The more you know about credit card information, the better you can manage your financial life.
"Separating the myths from reality when it comes to credit card use is an important step on your way to ensuring a good credit history and financial security," says Beverly Ladley, Unsecured Borrowing & Small Business Products executive for Bank of America.
Ladley offers the explanations and truths behind five common misconceptions about credit cards:
1. Myth: Applying for a new credit card will not impact your credit score, unless you use the card. Reality: There are five key calculations that are combined to generate your credit score. Applying for new credit, even if you don't use the card, accounts for up to 10 percent of your credit score. Frequently applying for new credit can hurt your credit score, so think twice before applying for a new credit card to be sure that you actually want it.
2. Myth: Paying less than the minimum on your credit card bill doesn't count as a missed payment. Reality: If you pay less than the minimum payment on your bill, it may be considered a late payment. Frequently paying less than the minimum will hurt your credit score and make it harder for you to qualify for credit. Check your statement for the required amount due, and always pay it on time to keep your account current. And remember, paying more than the minimum is a great way to improve your credit profile and pay less interest over time.
3. Myth: A high credit card limit is bad. Reality: If you manage your credit cards wisely, a high credit limit can in fact be advantageous. Thirty percent of your credit score is determined by calculating your overall credit card balances as a percentage of your total available credit on all your cards. The lower your debt-to-credit ratio, the better. If you have a high credit limit and you keep your balances low, your debt-to-credit ratio will indeed be low, so a higher credit card limit can help you protect your good credit score.

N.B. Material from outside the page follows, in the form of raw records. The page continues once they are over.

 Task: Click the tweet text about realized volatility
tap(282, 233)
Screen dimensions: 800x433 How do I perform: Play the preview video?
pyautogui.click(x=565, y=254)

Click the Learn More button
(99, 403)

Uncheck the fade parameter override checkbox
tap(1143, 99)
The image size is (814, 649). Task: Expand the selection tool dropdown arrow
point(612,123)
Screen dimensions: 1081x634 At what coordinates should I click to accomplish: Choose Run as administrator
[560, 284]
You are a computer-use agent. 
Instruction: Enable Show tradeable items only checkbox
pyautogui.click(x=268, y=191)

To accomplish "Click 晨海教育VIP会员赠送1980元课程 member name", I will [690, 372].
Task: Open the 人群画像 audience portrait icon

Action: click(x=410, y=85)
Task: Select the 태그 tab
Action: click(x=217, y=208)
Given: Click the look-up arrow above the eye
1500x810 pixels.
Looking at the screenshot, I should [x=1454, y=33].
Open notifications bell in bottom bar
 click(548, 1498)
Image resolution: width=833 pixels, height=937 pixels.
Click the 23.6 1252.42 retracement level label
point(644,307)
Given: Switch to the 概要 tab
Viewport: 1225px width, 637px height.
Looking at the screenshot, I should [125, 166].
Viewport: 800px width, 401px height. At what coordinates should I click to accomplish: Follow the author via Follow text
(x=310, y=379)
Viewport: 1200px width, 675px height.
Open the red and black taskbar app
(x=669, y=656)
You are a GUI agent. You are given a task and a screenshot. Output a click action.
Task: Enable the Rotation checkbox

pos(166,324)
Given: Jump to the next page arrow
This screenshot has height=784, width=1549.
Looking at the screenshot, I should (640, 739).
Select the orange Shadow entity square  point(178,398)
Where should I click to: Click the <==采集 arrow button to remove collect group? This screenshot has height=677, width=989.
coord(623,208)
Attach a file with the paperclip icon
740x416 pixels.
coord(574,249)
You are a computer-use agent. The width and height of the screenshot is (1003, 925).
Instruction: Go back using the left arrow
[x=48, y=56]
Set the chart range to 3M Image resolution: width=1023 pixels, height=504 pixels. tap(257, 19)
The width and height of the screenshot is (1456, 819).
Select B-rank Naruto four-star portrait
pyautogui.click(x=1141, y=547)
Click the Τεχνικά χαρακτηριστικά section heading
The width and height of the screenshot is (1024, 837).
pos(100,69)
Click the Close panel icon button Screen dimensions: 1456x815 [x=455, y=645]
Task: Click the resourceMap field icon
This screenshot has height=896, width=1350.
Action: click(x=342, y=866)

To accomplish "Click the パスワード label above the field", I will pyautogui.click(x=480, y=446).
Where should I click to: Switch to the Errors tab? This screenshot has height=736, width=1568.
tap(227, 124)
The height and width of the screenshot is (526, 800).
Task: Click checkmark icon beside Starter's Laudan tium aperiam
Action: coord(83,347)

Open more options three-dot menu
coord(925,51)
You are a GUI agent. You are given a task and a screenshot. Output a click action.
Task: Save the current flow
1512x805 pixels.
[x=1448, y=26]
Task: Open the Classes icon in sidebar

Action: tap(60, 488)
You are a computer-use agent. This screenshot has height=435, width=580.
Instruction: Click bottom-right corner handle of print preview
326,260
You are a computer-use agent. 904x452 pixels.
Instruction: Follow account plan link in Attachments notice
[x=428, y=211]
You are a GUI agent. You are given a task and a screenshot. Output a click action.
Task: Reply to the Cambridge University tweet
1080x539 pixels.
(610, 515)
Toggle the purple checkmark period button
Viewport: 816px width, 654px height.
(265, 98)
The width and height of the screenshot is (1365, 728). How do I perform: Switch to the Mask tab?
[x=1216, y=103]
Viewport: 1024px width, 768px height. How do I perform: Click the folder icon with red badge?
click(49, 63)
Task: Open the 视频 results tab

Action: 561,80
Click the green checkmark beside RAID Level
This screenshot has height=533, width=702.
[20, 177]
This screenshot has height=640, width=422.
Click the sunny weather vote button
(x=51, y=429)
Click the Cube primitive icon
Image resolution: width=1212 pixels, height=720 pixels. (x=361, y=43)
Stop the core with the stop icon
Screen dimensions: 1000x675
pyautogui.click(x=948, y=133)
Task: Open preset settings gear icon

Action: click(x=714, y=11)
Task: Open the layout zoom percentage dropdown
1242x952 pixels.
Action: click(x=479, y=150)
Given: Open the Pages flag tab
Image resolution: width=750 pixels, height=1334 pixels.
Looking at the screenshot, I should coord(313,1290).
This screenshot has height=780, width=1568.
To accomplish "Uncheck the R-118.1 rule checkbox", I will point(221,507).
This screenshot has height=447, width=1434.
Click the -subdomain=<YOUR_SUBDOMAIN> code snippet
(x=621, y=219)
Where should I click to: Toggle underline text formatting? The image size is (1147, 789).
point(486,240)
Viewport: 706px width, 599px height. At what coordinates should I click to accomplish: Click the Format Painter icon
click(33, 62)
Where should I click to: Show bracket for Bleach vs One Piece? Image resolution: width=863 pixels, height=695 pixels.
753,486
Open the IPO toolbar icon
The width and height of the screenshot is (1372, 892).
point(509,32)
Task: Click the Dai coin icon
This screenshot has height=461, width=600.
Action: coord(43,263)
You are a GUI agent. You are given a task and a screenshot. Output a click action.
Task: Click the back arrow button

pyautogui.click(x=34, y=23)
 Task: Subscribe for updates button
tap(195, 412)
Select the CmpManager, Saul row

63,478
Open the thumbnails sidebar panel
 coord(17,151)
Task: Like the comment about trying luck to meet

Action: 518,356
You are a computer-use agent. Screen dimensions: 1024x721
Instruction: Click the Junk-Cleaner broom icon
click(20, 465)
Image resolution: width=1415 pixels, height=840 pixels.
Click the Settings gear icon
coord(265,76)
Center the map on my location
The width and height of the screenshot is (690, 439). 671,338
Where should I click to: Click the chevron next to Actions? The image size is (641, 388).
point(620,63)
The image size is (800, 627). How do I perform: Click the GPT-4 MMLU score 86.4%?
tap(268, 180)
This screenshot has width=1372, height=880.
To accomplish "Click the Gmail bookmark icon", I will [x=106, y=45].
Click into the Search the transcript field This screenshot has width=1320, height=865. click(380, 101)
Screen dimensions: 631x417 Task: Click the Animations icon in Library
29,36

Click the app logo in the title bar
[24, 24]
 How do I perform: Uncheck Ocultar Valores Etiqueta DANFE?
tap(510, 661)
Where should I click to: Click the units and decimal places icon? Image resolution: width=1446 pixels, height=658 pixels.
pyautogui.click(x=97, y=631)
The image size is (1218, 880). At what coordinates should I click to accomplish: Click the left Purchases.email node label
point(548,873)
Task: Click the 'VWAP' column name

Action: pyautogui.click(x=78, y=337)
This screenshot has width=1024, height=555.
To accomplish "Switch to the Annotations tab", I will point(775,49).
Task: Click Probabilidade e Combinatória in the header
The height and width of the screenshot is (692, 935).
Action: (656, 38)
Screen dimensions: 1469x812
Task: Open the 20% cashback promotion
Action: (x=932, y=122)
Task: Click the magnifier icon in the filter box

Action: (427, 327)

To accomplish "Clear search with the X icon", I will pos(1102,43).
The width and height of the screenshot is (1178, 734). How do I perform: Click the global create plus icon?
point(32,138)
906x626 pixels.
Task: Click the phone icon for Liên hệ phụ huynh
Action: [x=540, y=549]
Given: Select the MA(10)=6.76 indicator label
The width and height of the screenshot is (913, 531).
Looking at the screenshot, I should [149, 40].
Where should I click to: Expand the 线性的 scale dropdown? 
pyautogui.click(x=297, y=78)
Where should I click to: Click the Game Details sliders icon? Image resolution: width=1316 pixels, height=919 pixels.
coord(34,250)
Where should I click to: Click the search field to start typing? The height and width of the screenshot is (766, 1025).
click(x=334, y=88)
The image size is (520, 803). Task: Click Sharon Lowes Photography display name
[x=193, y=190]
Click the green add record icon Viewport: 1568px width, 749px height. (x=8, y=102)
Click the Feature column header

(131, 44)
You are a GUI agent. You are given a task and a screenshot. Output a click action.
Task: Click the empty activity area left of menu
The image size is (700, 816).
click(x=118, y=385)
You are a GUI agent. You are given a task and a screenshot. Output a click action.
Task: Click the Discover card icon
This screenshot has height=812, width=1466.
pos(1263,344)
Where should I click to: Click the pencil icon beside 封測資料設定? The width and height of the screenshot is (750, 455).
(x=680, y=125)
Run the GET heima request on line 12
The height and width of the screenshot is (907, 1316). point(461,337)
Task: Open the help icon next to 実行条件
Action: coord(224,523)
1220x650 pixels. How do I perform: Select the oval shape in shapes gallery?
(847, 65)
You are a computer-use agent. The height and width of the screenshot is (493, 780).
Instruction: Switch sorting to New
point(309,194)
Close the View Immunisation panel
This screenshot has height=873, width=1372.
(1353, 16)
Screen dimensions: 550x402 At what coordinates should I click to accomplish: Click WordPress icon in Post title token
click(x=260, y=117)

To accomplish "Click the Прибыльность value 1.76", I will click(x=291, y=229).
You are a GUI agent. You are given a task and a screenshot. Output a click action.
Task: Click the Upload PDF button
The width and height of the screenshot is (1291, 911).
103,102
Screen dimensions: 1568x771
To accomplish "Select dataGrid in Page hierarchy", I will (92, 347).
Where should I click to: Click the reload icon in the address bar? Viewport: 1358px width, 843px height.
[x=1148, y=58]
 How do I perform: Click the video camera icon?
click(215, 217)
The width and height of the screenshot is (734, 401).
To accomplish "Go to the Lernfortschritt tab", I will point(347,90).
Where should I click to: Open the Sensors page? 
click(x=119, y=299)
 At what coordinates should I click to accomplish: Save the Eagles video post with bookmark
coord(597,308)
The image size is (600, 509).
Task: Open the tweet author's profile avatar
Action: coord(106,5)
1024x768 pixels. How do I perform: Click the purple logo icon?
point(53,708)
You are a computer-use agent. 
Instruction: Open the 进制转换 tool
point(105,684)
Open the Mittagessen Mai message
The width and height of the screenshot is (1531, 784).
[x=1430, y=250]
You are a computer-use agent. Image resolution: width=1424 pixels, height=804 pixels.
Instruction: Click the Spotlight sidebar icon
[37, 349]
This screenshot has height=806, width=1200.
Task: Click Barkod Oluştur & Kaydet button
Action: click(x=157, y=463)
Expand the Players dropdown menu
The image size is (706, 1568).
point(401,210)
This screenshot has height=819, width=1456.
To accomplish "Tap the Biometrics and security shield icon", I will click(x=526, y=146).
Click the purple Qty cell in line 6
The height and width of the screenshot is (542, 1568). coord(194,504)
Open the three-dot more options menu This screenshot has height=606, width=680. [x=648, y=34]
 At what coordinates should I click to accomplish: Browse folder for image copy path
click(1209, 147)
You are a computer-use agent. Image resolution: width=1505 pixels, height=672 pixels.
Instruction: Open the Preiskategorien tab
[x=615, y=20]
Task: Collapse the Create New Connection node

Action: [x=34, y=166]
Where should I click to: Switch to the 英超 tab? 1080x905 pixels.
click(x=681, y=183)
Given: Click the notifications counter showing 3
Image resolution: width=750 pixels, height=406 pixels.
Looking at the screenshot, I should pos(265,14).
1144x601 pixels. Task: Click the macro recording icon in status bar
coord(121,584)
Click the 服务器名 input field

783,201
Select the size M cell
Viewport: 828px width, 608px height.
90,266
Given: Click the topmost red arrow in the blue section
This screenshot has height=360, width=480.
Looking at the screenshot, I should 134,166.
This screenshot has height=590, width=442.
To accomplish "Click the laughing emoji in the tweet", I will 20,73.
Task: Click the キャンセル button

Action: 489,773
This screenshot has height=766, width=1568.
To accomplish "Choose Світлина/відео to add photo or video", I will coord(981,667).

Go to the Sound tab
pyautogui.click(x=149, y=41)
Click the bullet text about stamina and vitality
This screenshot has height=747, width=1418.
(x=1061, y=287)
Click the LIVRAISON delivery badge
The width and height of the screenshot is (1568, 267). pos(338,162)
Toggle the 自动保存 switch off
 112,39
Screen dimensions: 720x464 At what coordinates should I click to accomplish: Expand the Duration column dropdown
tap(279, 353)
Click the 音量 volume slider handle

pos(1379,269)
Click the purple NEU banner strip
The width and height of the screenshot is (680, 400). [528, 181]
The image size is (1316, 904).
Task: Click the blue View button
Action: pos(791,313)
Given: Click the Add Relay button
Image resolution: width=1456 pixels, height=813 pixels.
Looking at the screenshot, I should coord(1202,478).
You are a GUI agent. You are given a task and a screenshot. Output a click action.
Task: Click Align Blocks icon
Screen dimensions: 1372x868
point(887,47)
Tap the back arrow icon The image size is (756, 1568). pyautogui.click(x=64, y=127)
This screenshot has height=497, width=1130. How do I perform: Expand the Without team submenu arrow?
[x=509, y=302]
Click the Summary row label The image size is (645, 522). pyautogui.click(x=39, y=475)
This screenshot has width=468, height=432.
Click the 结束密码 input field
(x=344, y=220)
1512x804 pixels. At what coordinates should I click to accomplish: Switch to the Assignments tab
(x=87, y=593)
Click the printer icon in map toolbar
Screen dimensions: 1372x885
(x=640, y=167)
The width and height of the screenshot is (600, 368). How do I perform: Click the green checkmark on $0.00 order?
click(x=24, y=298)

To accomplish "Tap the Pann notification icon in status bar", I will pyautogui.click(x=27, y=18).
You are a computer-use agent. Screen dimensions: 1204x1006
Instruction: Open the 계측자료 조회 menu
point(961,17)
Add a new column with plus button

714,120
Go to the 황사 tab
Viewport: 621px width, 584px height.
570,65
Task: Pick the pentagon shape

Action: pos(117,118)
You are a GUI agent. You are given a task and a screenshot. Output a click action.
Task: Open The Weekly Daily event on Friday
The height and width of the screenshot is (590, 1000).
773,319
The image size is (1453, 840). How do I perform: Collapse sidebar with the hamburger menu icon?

4. Myth: You must carry a balance on your credit cards to build a credit history. Reality: You must use your credit cards to build a credit history, but that does not mean you must carry an unpaid balance. In fact, your best strategy is to use your credit cards and pay off the bill in full each month so you keep your overall debt-to-credit limit low.
5. Myth: The more credit cards you have, the better. Reality: A wallet stuffed with credit cards can make financial institutions nervous that your spending could get out of hand. You don't need to restrict yourself to just one card, but refrain from opening credit cards - including store cards - frequently. The number of credit cards you carry makes up about 10 percent of your credit score, so having a large number of credit cards may negatively impact your credit score.
Your credit card is more than just a convenient way to make purchases and manage your expenses."By understanding how your credit card behavior affects your credit score, you can take steps to use your card wisely and build your score," says Ladley.